Passage:
:::::
Ramona and Beezus is a 2010 American family adventure comedy film based on the Ramona series of novels written by Beverly Cleary. It was directed by Elizabeth Allen, co-produced by Dune Entertainment, Di Novi Pictures, and Walden Media, written by Laurie Craig and Nick Pustay, and produced by Denise Di Novi and Alison Greenspan with music by Mark Mothersbaugh. The film stars Joey King and Selena Gomez. Though the film's title is derived from Beezus and Ramona, the first of Cleary's Ramona books, the plot is mostly based on the sequels Ramona Forever and Ramona's World.

Ramona and Beezus was released by Fox 2000 Pictures on July 23, 2010, and grossed $27 million. The film received generally positive reviews from critics, who praised the acting of King and Gomez.
:::::
Raw records:
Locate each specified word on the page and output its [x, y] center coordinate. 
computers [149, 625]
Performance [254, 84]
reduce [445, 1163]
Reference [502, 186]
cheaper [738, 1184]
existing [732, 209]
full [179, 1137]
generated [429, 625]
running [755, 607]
:::::
Set tasks:
**1)** Name each of Beverly Cleary's Ramona books that the Ramona and Beezus passage mentions by title.
**2)** Turn the paragraph of the Ramona and Beezus passage that opens "Ramona and Beezus is a 2010" into a short bulleted list of its main facts.
**3)** Pick up the Ramona and Beezus passage after its last sentence and keep writing.
The rows aren't needed for anything here.

Answers given:
**1)**
Beezus and Ramona
Ramona Forever
Ramona's World

**2)**
- 2010 American family adventure comedy film based on Beverly Cleary's Ramona novels
- Directed by Elizabeth Allen
- Co-produced by Dune Entertainment, Di Novi Pictures, and Walden Media
- Written by Laurie Craig and Nick Pustay
- Produced by Denise Di Novi and Alison Greenspan, with music by Mark Mothersbaugh
- Stars Joey King and Selena Gomez
- Title comes from Beezus and Ramona, but the plot draws mostly on Ramona Forever and Ramona's World

**3)**
Plot
The adventurous and creative third-grader Ramona Quimby often finds herself in trouble at school and at home, usually with her best friend, Howie. When her father Robert loses his job and the family falls into severe debt, Ramona's efforts to earn money end up backfiring in humorous ways. She repeatedly embarrasses her older sister, Beatrice, calling her by her family nickname, "Beezus", in front of Beatrice's crush, the paperboy Henry.

Although an executive in a company since Beezus's birth, Robert quarrels with Dorothy (his wife and the girls' mother) when he considers pursuing a creative career.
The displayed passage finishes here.